Figure 4a–d show the simulated output intensity of Port1–Port3 and their total outputs when H₃ varies from 0 to 25 mW under different values of H₁. All the intensity values are normalized to the total output intensity of the initial 3 dB splitter (Port1 and Port3) without any heater power applied. The output intensity changes dramatically under the different powers applied on H₁. This again shows that the microheaters can be well thermally coupled in this application, and their influence on the output optical power should be considered collectively.

The amplitude of light in each output is determined by the mode coupling efficiency between the end-facet of the multimode interference profile and the single-mode profile of the respective output waveguide. High loss/large attenuation is expected when the two profiles mismatch, as shown in Figure 4e for the “lossy” condition. If the light is well-imaged on one or some of the output waveguides, as in the classic MMI application, the output coupling efficiency approaches 100%, and the device works under the “lossless” condition, as shown in Figure 4f.
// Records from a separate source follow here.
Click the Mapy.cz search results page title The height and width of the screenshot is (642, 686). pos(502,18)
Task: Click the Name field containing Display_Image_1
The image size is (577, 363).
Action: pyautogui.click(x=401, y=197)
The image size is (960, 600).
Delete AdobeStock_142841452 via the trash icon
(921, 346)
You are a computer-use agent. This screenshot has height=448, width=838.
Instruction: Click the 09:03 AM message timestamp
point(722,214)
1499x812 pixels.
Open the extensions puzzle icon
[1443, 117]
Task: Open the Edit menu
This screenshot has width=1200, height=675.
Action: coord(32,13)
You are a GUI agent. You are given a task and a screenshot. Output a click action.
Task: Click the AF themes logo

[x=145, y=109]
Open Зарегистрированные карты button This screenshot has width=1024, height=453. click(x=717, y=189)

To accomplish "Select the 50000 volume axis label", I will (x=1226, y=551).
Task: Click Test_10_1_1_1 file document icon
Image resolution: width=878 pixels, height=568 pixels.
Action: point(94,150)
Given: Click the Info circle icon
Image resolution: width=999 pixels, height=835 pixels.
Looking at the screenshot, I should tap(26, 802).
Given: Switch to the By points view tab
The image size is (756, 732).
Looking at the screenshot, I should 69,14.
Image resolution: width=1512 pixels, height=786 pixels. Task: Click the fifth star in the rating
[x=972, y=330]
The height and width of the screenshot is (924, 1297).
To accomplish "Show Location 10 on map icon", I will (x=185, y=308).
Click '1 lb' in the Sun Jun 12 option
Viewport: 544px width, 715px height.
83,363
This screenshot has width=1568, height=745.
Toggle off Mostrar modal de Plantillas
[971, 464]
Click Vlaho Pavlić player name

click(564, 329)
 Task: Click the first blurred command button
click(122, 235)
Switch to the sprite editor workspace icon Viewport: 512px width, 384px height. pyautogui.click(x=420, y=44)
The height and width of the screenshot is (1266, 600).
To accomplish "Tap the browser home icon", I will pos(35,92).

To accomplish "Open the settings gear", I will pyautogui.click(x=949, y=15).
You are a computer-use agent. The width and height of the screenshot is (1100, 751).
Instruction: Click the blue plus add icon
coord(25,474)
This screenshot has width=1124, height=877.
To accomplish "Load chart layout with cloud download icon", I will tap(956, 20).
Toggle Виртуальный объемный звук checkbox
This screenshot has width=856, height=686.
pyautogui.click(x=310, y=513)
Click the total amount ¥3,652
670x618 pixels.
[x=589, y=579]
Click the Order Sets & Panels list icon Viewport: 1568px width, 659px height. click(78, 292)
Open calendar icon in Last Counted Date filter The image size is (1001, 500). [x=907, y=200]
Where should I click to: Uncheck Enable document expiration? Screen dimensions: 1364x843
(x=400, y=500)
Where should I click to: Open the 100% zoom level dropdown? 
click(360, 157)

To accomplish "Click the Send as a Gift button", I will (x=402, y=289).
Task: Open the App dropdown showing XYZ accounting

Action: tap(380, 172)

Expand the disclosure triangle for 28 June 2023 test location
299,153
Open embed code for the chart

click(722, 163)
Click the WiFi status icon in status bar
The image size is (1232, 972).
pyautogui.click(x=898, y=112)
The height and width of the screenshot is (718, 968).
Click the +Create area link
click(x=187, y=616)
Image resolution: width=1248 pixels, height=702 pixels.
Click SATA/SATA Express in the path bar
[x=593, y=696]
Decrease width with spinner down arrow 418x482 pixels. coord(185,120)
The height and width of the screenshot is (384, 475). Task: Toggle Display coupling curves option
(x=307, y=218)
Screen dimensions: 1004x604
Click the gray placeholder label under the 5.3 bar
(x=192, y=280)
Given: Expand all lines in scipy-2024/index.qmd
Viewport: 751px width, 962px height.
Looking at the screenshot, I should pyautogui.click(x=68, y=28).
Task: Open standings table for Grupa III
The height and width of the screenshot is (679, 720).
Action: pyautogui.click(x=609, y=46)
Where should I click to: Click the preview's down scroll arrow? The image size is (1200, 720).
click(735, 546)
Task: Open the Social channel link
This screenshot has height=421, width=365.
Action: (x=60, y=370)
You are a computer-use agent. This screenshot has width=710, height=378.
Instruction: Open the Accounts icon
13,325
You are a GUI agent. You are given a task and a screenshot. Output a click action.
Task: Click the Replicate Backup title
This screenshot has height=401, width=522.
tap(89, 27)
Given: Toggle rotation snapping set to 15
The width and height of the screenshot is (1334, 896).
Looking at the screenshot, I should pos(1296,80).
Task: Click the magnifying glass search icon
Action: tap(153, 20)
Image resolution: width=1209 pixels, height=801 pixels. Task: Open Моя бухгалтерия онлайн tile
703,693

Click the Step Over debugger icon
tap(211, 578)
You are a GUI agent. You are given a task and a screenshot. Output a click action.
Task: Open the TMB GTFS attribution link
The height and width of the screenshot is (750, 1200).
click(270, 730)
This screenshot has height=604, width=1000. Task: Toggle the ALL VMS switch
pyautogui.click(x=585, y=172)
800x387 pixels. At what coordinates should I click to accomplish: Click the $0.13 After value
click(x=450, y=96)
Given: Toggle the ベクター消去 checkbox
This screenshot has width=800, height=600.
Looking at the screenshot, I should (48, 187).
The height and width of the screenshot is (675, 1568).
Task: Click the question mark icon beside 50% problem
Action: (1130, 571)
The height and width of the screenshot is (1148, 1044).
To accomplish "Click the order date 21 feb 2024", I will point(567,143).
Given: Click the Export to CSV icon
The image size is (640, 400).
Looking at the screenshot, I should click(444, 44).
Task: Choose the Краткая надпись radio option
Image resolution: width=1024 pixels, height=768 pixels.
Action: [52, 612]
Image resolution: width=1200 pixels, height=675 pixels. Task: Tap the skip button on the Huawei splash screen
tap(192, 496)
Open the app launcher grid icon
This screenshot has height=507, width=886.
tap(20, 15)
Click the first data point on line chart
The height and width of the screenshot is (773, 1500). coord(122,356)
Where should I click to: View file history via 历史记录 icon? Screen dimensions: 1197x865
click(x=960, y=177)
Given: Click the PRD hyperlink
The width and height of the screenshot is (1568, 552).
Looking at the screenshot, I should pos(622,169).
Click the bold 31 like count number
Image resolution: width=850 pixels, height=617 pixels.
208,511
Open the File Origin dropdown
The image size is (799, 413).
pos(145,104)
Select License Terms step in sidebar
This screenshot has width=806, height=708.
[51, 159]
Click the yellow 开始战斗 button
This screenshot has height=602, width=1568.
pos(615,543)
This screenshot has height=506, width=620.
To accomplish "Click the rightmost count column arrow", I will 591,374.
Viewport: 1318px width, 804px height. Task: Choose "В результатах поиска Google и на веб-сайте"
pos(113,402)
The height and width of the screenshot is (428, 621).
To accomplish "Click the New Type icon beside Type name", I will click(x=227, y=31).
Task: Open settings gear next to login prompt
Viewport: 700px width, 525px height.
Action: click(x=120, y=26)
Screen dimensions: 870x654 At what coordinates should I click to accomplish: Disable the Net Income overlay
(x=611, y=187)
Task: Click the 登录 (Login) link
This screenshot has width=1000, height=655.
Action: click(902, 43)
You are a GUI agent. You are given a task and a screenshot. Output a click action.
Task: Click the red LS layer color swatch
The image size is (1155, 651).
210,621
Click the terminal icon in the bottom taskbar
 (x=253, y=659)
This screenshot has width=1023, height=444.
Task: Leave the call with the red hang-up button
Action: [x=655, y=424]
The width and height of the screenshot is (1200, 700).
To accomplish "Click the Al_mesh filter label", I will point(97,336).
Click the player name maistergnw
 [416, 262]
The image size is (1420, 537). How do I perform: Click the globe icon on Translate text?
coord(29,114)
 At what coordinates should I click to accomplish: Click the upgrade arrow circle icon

Again, we stress that the lossy and lossless conditions refer to the initial case, in which the pure passive MMI works as a 3 dB splitter to Port1 and Port3, as shown in Figure 2d, when no thermal powers are applied. If the total output power is equal to the initial case, we define it as “lossless”, whereas the device is “lossy” when extra attenuation is exerted by shifting the focus or smearing the light field out for a reduced out-coupling efficiency.

By comparison, the adjustment/phase tuning in the MZIs- and MRRs-based single-mode system is often intentionally independent, where thermal crosstalk is an unwanted effect and should be suppressed. Recent work has also shown that the thermal crosstalk can be canceled using the thermal eigenmode decomposition (TED) method [23], considering that the thermally induced refractive index change only causes a linear phase delay in the single-mode waveguide. In this way, all the units on the cascaded structure can allow individual and sequential adjustment. The control matrix is well-defined and can be described with analytical equations. Thus, the realizable functions, e.g., switching and filtering, can be predicted with straightforward arithmetic calculations. On the contrary, as demonstrated in Figure 2 and Figure 3, the adjustment in the multimode waveguide by the microheaters is “lumped”. This is because the temperature gradients from different microheaters can disturb each other in all the three dimensions (only the YZ plane is shown in Figure 3). Thermal crosstalk is allowed and becomes a tool in the MMI configuration. Furthermore, the added heat can simultaneously influence all the guided eigenmodes and further influence the output field according to Equation (1). Thus, it is difficult to derive analytical equations for the transmission matrices. This also requires the consideration of the collective or group effect from the microheaters in the development of the search program for the target output.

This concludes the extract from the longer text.